| Your instructions |
Word for word, transcribe every line from the one holding "Where should I" through the end of the records, but not the pictures.

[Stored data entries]
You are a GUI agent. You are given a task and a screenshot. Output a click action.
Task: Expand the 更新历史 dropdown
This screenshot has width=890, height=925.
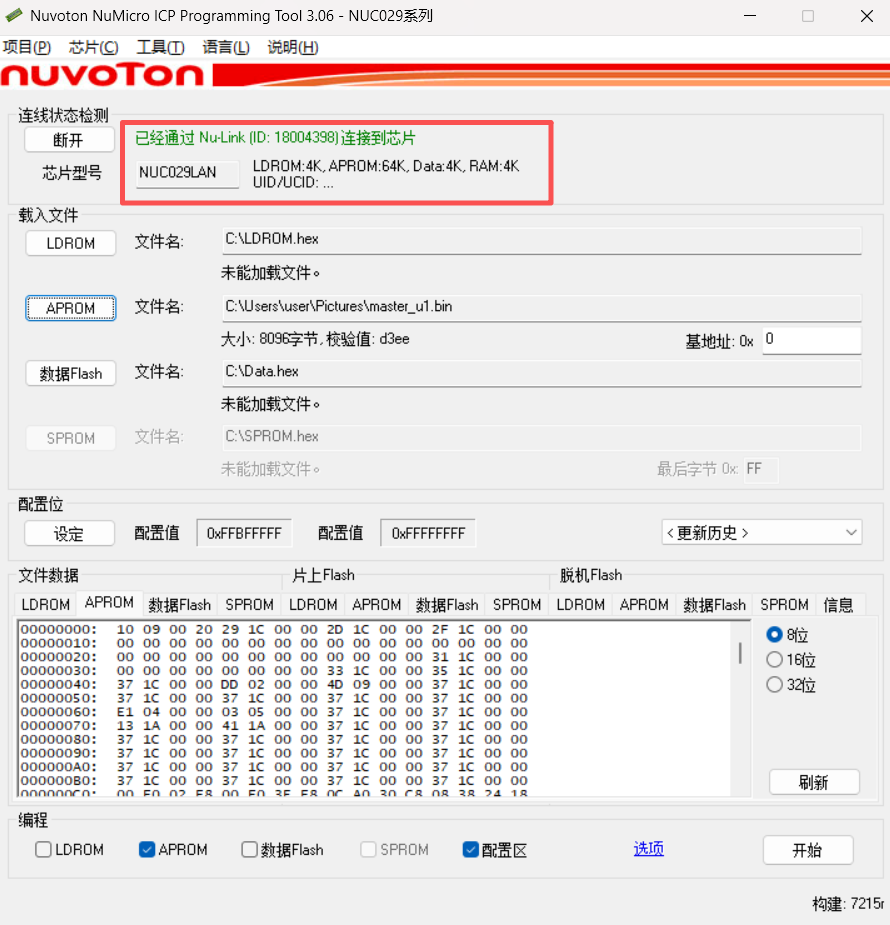point(761,533)
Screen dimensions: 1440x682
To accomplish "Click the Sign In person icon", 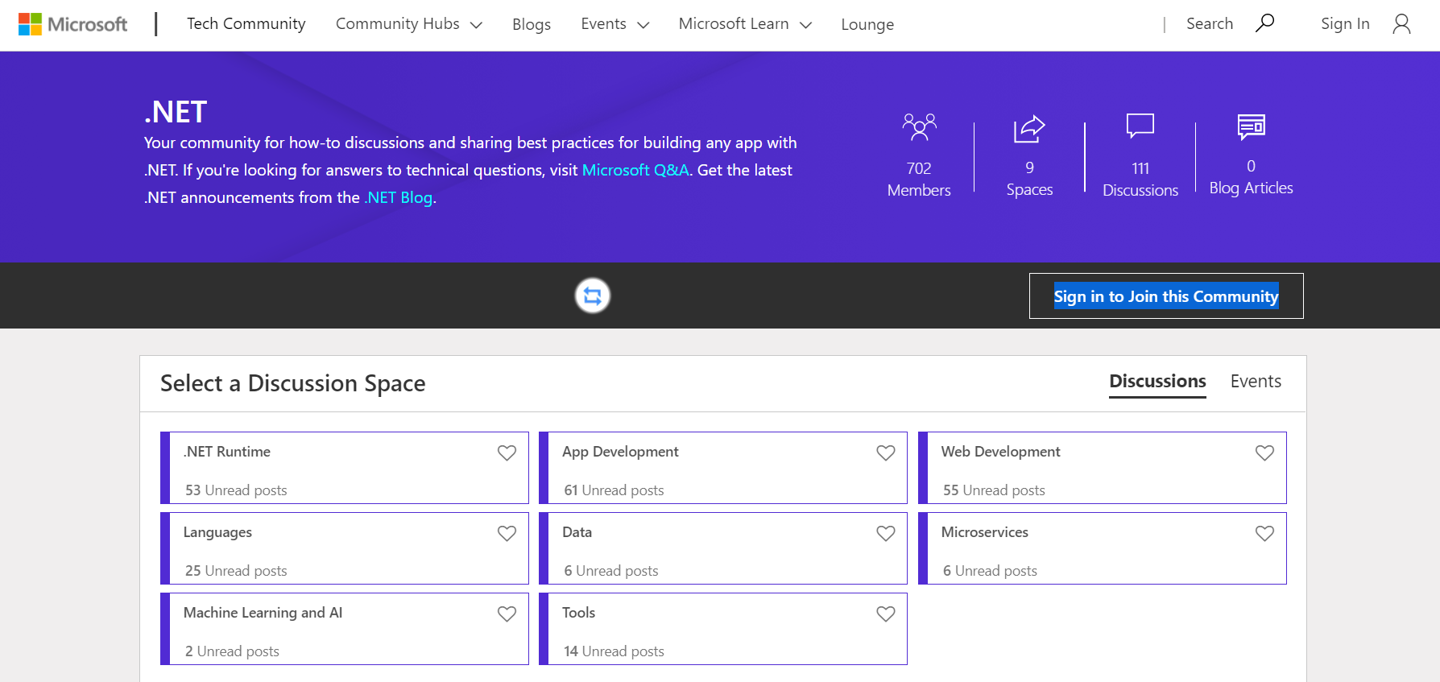I will tap(1401, 24).

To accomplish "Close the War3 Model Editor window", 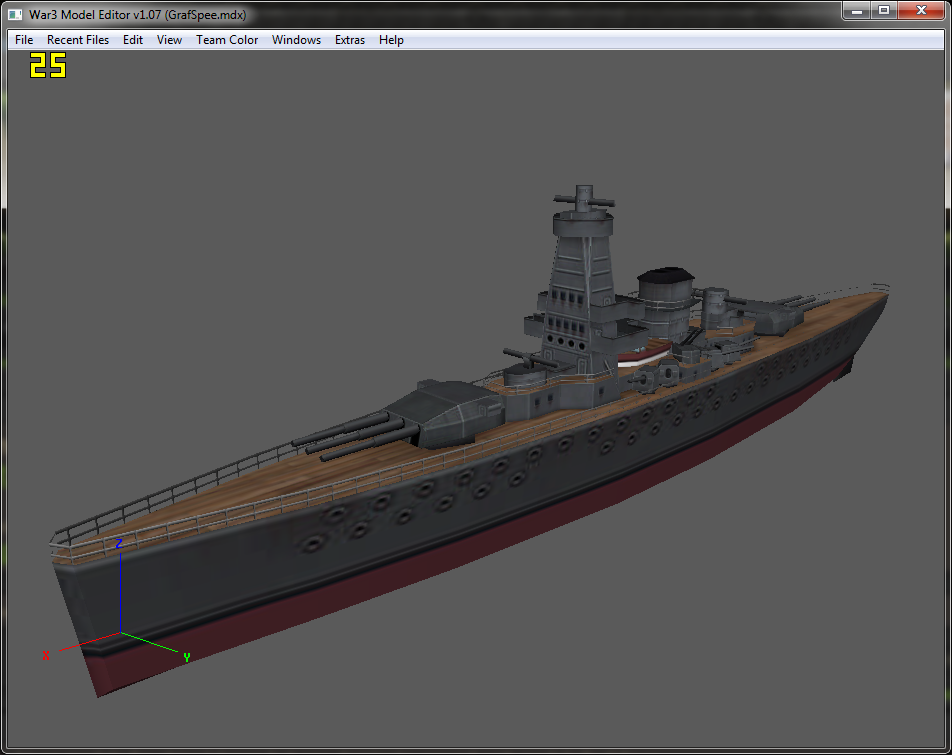I will (921, 11).
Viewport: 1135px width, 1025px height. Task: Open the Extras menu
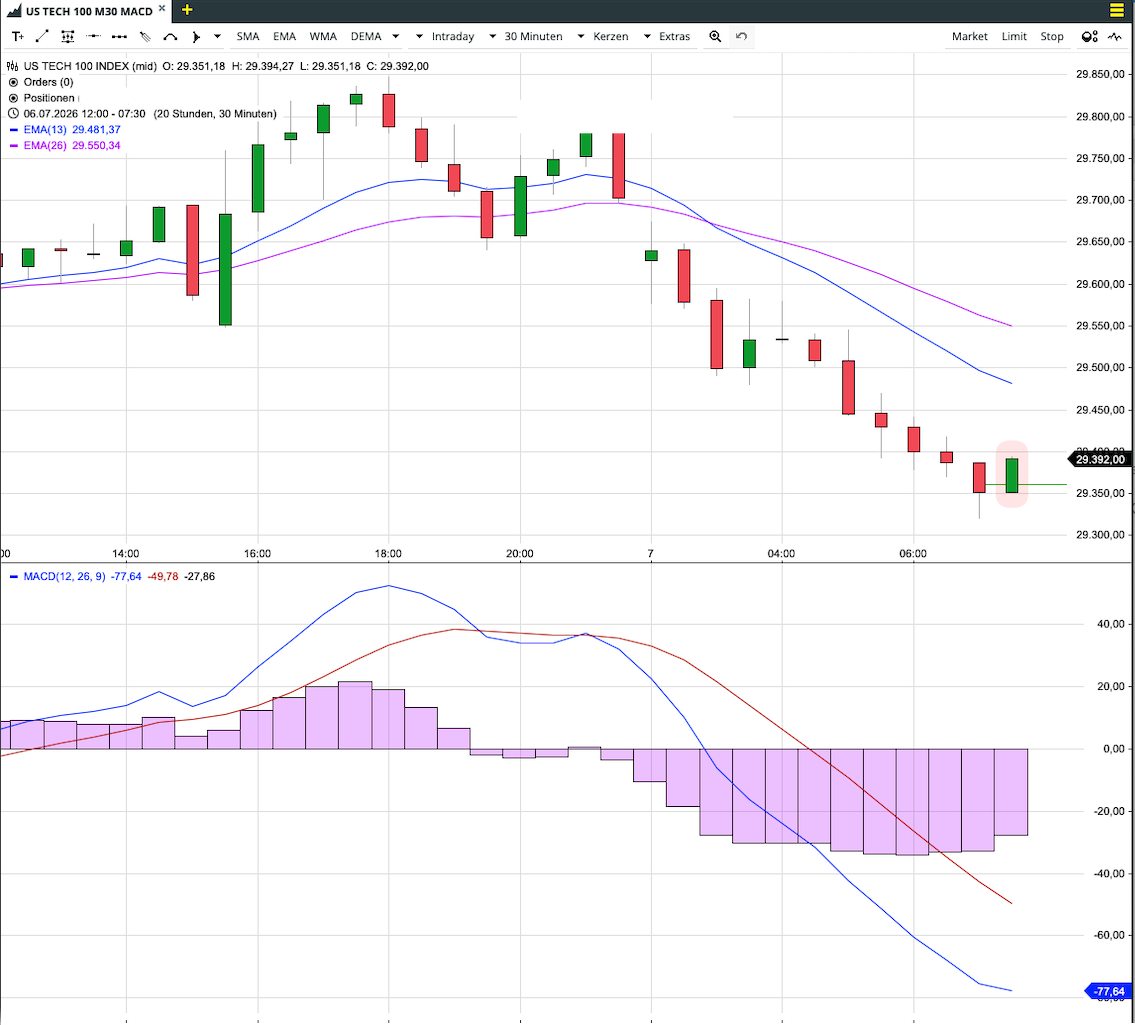667,36
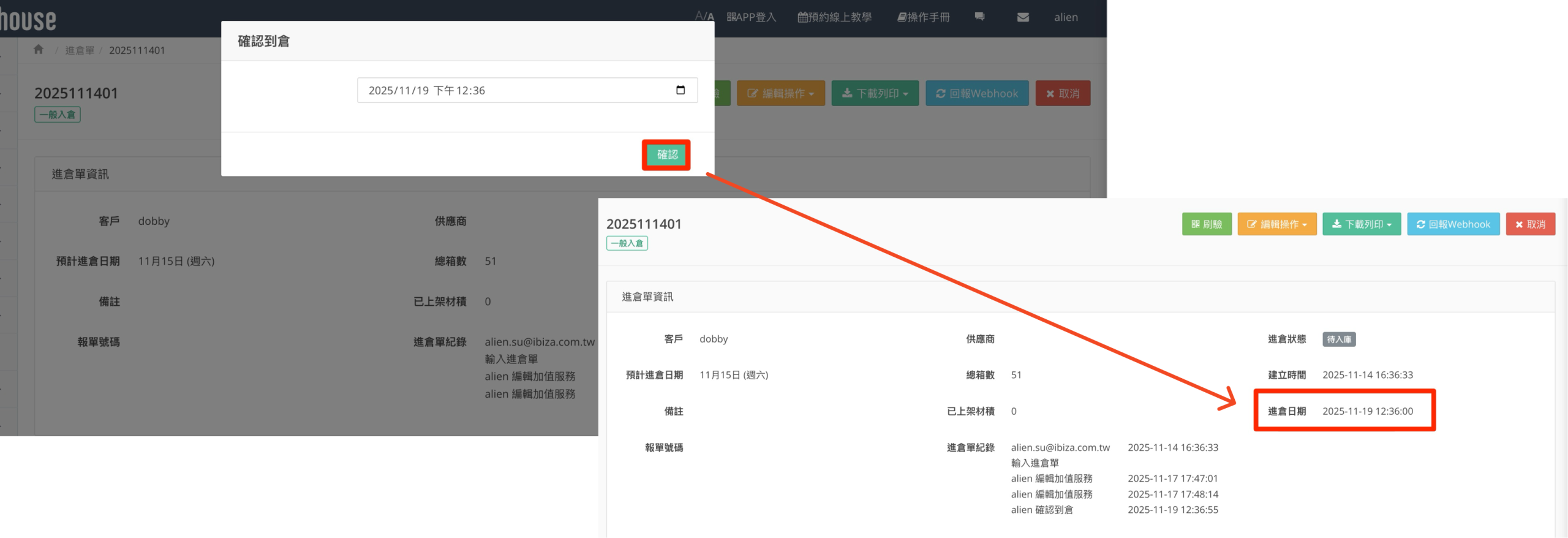
Task: Click the gray 待入庫 status badge
Action: click(x=1339, y=339)
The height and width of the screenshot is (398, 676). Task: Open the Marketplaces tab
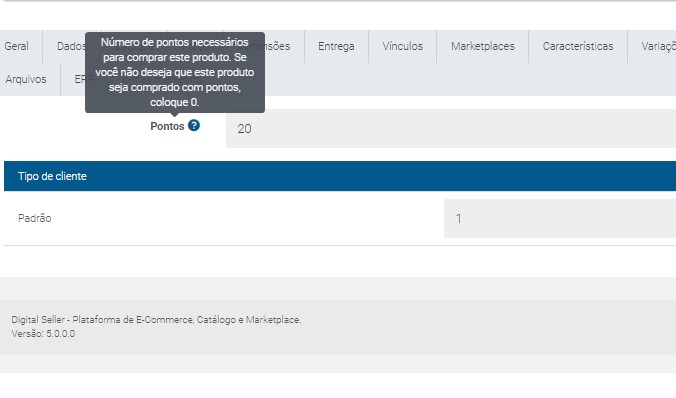coord(482,46)
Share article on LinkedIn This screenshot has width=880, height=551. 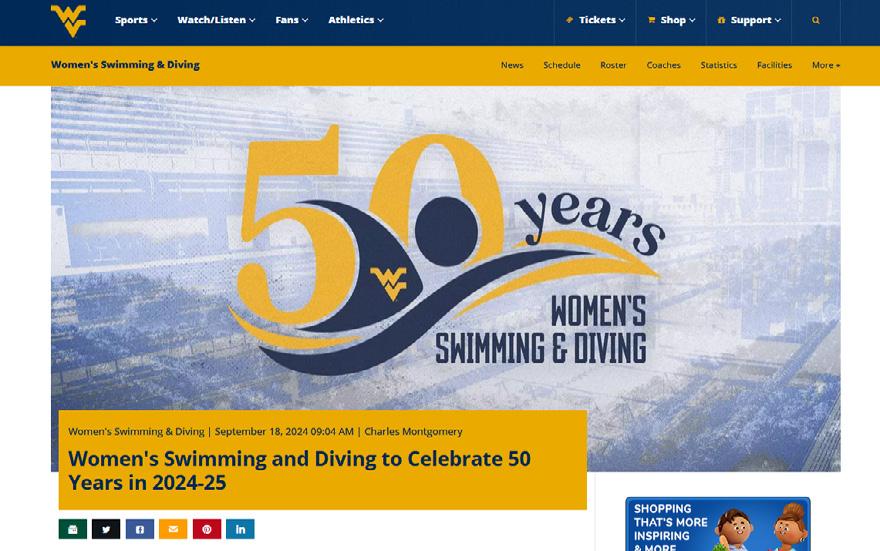240,529
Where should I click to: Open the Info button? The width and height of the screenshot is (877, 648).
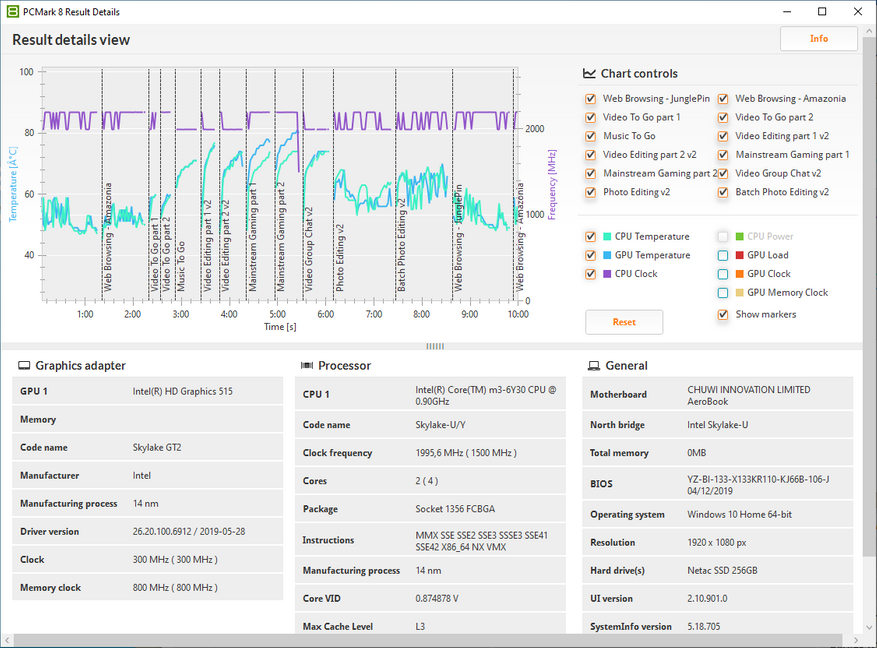point(818,39)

| Your response |
Where should I click to: Open the Info button? The width and height of the screenshot is (877, 648).
point(818,39)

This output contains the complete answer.